Sarah Trubnick of SF’s The Barrel Room on selling East Coast wines on the West Coast - Wine & Spirits Magazine

Sarah Trubnick of SF’s The Barrel Room on selling East Coast wines on the West Coast


Sarah Trubnick and Carolyn Johnson first met when they worked at the Hidden Vine, a little basement wine bar in San Francisco’s scruffy Tenderloin district. When that space became available, they convinced the landlord to let them launch their own project there—with no deposit. What began as a small, bootstrapped operation has expanded to two Barrel Room locations—one in Oakland and one in SF’s Financial District—with full kitchens and intensive regional food and wine focuses that change every quarter. This past year, Trubnick, a dedicated Europhile, put together her first domestic focus. She says that it proved to be one of her most challenging and rewarding efforts yet.

Coast to Coast

Ever since we had the little bar, I think people really liked us for our eclectic wine list. The idea from beginning was education. If we do Italy, we’ll have classics, but also producers and grapes they haven’t heard of, to show that there’s more than Chianti, more than Super Tuscans, more than Barolo. This was our first domestic focus, and it was a little scary for me, because my expertise is France, Italy, Spain. I know even Croatian wine better than domestic. But now there are so many good wines at home; it’s not all just big, overblown Napa cabs.

I decided that I would focus on the West Coast people who were really influential in the wine industry—big names but not necessarily huge producers. To show, for example, Leonetti from Walla Walla—they founded the commercial wine industry there. But then also [Gramercy Cellars wines from] Greg Harrington, who was the youngest Master Somm at age 26, and also brought some fame to this region.
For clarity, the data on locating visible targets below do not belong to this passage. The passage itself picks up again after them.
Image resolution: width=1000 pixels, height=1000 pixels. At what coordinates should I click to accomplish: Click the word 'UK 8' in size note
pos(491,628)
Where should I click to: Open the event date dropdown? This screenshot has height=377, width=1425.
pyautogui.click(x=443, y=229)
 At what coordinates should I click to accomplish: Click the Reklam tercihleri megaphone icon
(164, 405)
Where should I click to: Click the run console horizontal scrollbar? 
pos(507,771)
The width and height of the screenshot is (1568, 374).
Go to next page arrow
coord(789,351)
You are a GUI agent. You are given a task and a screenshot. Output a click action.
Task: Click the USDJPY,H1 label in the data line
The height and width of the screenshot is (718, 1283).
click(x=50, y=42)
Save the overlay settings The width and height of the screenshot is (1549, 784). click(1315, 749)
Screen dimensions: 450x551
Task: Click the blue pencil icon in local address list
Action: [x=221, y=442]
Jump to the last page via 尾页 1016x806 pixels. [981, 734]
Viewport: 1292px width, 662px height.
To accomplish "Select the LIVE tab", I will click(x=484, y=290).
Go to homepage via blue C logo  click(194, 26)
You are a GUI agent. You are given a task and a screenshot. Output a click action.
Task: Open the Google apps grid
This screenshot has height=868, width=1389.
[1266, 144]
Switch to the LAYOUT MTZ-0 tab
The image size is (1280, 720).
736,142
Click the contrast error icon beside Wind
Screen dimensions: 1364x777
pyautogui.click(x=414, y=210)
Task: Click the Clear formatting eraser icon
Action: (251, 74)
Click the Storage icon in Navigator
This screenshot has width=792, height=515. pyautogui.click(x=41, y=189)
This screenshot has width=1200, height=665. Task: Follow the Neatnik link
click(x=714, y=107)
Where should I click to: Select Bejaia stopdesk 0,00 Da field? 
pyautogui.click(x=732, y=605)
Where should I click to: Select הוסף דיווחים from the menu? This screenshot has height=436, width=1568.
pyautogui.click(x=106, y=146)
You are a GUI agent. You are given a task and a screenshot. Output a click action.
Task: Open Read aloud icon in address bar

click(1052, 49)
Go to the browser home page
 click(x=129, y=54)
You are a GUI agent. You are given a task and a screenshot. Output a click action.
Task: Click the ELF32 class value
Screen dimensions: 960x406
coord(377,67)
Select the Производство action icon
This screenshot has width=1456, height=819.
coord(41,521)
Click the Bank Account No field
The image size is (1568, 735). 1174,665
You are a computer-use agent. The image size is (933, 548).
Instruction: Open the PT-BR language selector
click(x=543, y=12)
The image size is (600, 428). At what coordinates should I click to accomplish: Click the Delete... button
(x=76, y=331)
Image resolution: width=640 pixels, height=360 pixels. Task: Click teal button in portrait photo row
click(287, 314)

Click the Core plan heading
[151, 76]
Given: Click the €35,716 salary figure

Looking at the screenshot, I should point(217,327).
But now every state makes wine. I looked up every single state except Alaska and Hawaii, because shipping from there would get out of control. I found five producers that I though would represent different areas of each state well. Then I said: I know you don’t have distribution in California, but would there be a way to get samples of your wine? Some said no because they had no distribution, or they had a hundred cases of wine total, but I got a lot of really interesting wines in. I found Saltwater Farm from Connecticut, both a sauvignon blanc and a merlot, and we’ve completely sold out of all their merlot. They just sold their last two cases to us. There’s a place called Westport Rivers that does sparkling wines out of Massachusetts. They’re doing Champagne-style sparkling wine. We’re pouring [Westport Rivers’] 2001 Blanc de Blancs. They gave us a killer deal because they were excited to get it on a wine list in San Francisco, and people who taste it go crazy for it. We’re pouring it alongside Iron Horse and Gruet.

There were many other wines I found that didn’t make it onto the list, but were also very good. There was a producer—I wanted to use this so bad—they make a blueberry wine. The guy studied in Burgundy, and it’s made completely dry and aged completely in French oak. It was so good. He didn’t make much of it, so we couldn’t do it. But we poured [the sample bottle] for sales reps who came in for tastings and they all said it was syrah, things like that. They never guessed it wasn’t a grape wine. And I would drink it for dinner. So what if it’s a different berry?

I learn something every time I put together a new feature, but on this one, I think I learned the most.

On the Caduseus Anubis from New Mexico

I think it struck a nerve with people in a roundabout way. That’s made by Maynard James Keenan, the lead singer of Tool and many other projects. I wanted a Southwest reds flight—Texas, New Mexico, Arizona. When I tasted it I thought: we can do this. It’s not super-fruity, not sweet, and completely dry. Then he came in for dinner, and I was kind of blown away, because I’m a huge Tool fan. He does all the viticulture, all the pruning, he planted the vineyard, he knows his stuff. He sat there talking with me for two hours about the science of winemaking and grape growing. I didn’t expect that! I thought he would be some famous guy saying, “My winemaker…my viticulturist….” But this is actually what he wants to do with the rest of his life, and I think the quality of the wines shows that he’s doing this for real. I liked it even more after talking to him.

Longtime senior editor at Wine & Spirits magazine, Luke now works for the Stanford Technology Ventures Program.